Cloud Strategy: Key Considerations for Multi-Cloud
This blog is part of my cloud strategy series and talks about different patterns that could be used to decide which multi-cloud path your organisation could take.
Various researches show that organisations are thinking beyond a single cloud and multi-cloud adoption is on an uprising trajectory. Let’s discuss these options and their pros-cons:
Ad-Hoc: Everybody is free to take which cloud they want for their next workload. This show lack of strategy, governance, decision making process and enterprise architecture control. This could be due to excessive vendor influence. Although this is not a go-to-strategy in the longer term but could be accepted for quick cloud adoption if the cloud strategy is taking too long to shape up. This should be taken as an opportunity to shape up your strategy and decide how you should utilise cloud platform but not for too long else a cloud-lock-in would set in place which would be very difficult to move away from.
Best-Fit: This pattern is useful when you decide on a particular cloud platform on the basis of particular strength of a cloud vendor for the required capability eg, GCP for analytics, Azure for data architectures or any other combination you see fit. Other factors could be cost, regulatory concerns, latency, ESG concerns, maturity of a service or the vendor relationship.

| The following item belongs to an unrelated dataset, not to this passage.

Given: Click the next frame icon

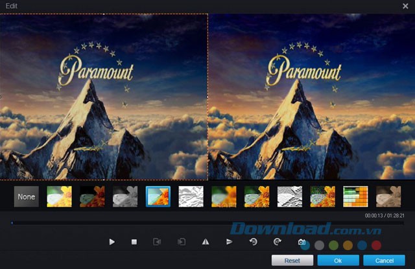Looking at the screenshot, I should pos(182,242).
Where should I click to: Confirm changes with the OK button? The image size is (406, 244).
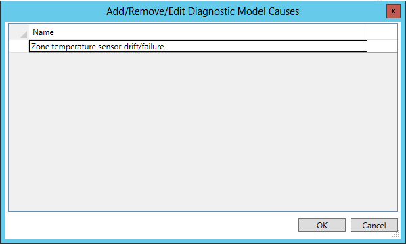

There are a few pitfalls to avoid too: whatever decision you take, it should be evidence based and long lasting else you would end up in Ad-Hoc category. Another big factor would be to not just look at individual service but look at the cloud as a whole as cloud generally works as an ecosystem and global optimisation is an important factor. You should also ensure that there should not be too much cloud fragmentation in the same business area, and also that one cloud should not become too heavy (95% AWS but Azure is only 5%). Such situations would impose undue skill requirements.
Preference-Based: Central IT in large organisations usually prefer to have relationships with all cloud vendors and may decide to use a particular cloud vendor a specific business unit or team. This also helps in negotiations and avoid lock-in with a particular vendor. This options differ from Best-Fit in the way that the fragmentation would be low in this case and IT would ensure that there is significant and even presence across vendors.
This is a good choice in the starting phases of cloud adoption as teams can experiment and have the option to switch.
Portable/Interoperable: Cloud platforms, although highly resilient and available, can have expected downtimes, and these cloud incidents are on rise. To protect your workloads, usually you would have a DR site running in a different region on the same cloud platform but sometimes one region has cascading effects on other regions too, eg AWS us-east-1 region has many global services which are required by other regions. Another factors is that once a region is down, all tenants rush to another region, thus putting it under stress and subsequently bringing it down.
- Data Portability
- Platform Interoperability
- Application Portability/Interoperability
- Management Interoperability
Another advantages of taking this approach is reduced lock-in, ability to move to a different region because that region is running on greener electricity, or because you want to shift the spike traffic to another region.
In this mode, you are able to port your workloads and data to another region using automation and abstraction. This scheme works when your workloads are running on open source technologies like Kubernetes, MySql/Oracle type DBs and using as few native services as possible. If you are using cloud specific services or database, then you would need to write the abstractions which would make the architecture even more complicated.
You should ensure that there are valid reasons to take this approach like availability requirements. Sometimes sticking to open source technologies stops you from taking advantage to the cloud native services and puts you at a disadvantage. You should also see which parts of your architecture need this pattern and whether it would be cheaper to have the cloud specific architecture on each cloud instead of writing wrappers to make it compatible. These last options force you to look at another option which should be consiedered over the Portable one.
Parallel-Run: This is when you run different parts of your workload on different cloud platforms. This differ from Portable in a way that Portable runs the whole workload on a single cloud and makes it portable to be run on other cloud as a whole. This may be needed in case of Data Lakes when you need seamless movement between clouds in case of an incident while not compromising on availability. This one also needs lesser coupling with the underlying cloud platform which could be achieved in teh follwing ways:
- Use cloud specific common services like IAM, CI/CD, or common products for monitoring, security etc. But the idea is to decouple these non-core services from your code business logic
- Use open source components like Kubernetes which are also portable across platforms. Choose the vanilla kubernetes over cloud specific versions like EKS, AKS, GKS etc
- Use cloud abstraction framework as was proposed in the previous option. This would make the overall architecture complicated and lock-in with this framwork. You should also remember that cloud servives keep getting updates which will never allow your abstraction framework to get stabilised.
- Have a different architecture for each cloud that is optimised for that particular cloud instead of having same portable architecture
This is the best option if your architecture needs minimal RPO and RTO, , needs high availability with minimal downtime and protection against region failures. But you should evaluate all options mentioned above before embarking on this path.